Prepare your garden
Place your plant support in the garden bed. All squash can be grown vertically, even zucchini and button squash, and it is a great space saver. Squash that grow on a vine can be attached to a trellis for support. Depending on the variety of squash, they may need additional support to prevent breaking off as they grow. This can be done using old hosiery or mesh bags like red supermarket onion bags, which attach to the trellis and hold the weight of the fruit. Zucchinis and button squash that fruit along a centre stalk can be grown vertically using tomato cages. As the stalk grows vertically, lift it up and support it inside the cage with its leaves. Growing squash vertically can prevent some diseases and fungus from growing due to decreased moisture and improved air circulation.
Squash seeds are larger than most vegetable seeds and therefore easier to plant.
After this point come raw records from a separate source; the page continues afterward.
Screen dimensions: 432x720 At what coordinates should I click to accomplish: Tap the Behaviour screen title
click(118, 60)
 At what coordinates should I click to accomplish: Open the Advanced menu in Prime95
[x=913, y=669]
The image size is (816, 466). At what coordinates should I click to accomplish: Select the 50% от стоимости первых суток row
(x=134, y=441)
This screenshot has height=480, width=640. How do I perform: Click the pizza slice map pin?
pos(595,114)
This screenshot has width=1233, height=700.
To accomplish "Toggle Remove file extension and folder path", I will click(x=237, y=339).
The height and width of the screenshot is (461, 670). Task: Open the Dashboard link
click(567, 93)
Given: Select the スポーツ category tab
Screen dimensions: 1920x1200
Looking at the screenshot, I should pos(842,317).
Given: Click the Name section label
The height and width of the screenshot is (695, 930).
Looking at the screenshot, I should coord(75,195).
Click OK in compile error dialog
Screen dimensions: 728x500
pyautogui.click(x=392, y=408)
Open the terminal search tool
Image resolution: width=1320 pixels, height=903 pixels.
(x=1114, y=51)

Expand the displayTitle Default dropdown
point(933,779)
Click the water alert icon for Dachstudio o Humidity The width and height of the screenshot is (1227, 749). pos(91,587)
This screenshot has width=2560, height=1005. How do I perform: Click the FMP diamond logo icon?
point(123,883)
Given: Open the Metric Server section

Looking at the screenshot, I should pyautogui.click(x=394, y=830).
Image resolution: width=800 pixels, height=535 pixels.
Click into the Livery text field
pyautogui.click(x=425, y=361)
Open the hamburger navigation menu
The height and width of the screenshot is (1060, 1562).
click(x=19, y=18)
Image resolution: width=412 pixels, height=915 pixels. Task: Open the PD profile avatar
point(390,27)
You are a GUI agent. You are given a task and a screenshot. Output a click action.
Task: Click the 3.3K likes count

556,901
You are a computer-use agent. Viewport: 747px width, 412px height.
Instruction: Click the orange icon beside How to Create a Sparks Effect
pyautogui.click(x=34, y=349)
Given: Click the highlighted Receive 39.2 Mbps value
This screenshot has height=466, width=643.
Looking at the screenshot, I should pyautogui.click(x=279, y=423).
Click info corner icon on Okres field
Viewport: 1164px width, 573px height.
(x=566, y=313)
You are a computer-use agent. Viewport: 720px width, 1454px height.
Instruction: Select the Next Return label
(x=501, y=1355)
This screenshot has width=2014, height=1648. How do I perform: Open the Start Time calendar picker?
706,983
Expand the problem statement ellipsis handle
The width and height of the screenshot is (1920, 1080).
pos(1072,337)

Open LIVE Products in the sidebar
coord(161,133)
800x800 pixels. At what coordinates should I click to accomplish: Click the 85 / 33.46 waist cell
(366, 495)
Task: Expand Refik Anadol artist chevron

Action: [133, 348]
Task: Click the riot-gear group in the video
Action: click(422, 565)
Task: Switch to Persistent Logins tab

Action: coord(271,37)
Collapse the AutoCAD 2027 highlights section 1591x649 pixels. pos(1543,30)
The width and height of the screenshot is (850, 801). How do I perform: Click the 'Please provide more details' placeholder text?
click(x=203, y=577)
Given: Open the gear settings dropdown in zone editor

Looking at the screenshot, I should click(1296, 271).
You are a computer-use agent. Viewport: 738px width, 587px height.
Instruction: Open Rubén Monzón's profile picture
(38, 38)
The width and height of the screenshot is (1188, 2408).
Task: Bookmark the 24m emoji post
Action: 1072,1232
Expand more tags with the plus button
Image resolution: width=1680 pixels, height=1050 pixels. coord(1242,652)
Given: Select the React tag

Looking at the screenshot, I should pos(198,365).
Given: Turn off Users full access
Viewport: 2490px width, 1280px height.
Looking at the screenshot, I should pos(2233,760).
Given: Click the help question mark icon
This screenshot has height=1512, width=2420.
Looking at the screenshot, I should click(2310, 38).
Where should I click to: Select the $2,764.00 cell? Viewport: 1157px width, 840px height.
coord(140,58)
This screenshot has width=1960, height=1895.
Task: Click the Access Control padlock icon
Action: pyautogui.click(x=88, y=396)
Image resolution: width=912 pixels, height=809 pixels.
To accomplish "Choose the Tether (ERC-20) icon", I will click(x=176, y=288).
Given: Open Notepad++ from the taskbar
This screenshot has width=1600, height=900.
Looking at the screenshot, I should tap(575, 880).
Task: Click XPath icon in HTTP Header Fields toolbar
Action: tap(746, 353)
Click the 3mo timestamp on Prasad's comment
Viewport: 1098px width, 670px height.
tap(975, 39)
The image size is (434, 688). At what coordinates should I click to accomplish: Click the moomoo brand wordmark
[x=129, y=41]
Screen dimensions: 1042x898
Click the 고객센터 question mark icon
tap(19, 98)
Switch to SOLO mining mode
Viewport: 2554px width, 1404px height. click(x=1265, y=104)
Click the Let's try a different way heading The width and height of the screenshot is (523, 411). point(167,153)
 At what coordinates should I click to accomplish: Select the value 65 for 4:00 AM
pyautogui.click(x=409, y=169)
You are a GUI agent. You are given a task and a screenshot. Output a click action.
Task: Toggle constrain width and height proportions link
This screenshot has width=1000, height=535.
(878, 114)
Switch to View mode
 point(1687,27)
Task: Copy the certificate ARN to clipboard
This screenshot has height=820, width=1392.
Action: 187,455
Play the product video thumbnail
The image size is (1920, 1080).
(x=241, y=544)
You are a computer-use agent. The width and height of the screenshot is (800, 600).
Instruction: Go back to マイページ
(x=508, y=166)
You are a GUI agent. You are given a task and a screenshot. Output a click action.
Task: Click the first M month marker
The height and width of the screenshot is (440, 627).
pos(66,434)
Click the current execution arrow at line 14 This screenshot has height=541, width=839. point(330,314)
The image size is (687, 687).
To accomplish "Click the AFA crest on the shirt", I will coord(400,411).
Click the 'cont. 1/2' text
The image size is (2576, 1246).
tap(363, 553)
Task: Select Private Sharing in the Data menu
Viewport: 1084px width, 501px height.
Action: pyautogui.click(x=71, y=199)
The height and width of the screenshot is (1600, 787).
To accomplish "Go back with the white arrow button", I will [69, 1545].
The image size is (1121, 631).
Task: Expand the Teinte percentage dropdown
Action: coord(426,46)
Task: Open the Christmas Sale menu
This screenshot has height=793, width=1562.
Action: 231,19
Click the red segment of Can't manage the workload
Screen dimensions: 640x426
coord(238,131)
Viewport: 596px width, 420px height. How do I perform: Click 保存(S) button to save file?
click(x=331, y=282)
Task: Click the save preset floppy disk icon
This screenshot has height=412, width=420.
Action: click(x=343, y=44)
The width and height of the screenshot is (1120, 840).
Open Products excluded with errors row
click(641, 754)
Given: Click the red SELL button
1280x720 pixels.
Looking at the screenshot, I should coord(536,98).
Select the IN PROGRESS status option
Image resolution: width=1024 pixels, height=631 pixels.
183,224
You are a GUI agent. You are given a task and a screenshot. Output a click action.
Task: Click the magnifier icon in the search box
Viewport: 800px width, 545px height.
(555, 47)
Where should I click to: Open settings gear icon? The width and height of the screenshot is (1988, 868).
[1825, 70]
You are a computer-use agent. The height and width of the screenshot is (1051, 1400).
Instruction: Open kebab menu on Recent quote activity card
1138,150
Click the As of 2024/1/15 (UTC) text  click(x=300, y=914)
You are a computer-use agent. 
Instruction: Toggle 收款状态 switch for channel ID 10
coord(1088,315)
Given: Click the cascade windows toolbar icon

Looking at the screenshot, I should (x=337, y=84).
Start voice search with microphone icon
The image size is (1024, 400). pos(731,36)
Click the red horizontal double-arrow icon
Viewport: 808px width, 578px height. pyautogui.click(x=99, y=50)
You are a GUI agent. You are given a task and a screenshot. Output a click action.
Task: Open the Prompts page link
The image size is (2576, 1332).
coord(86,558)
They have a hard exterior shell, and so soaking them for up to 12 hours before planting, will soften this shell and hasten sprouting.
Plant your seeds 4 - 5cm deep and ensure you space according to the seed instructions of the variety you are growing. Germination rates are good so plant one seed per hole.
The Three Sisters Method is a traditional companion planting method for squash and involves planting corn, legumes and squash together. The beans use the corn as a climbing support. Whilst the squash grow around the base of the corn shading the soil and decreasing evaporation. Lastly, the legumes add nitrogen to the soil which feeds the corn and squash.
Plant your corn before the squash and beans. Allow them to reach approximately 10cm in height before planting the beans and squash. Follow my Beginner Companion Planting Guide to learn this method.
Border your garden beds with flowers like marigolds which attract beneficial insects to pollinate your crops.
The time to harvest depends on the variety you are growing. Zucchini are best harvested when they are 20cm long. Whilst other squash are harvested at the end of the season when the vine has died.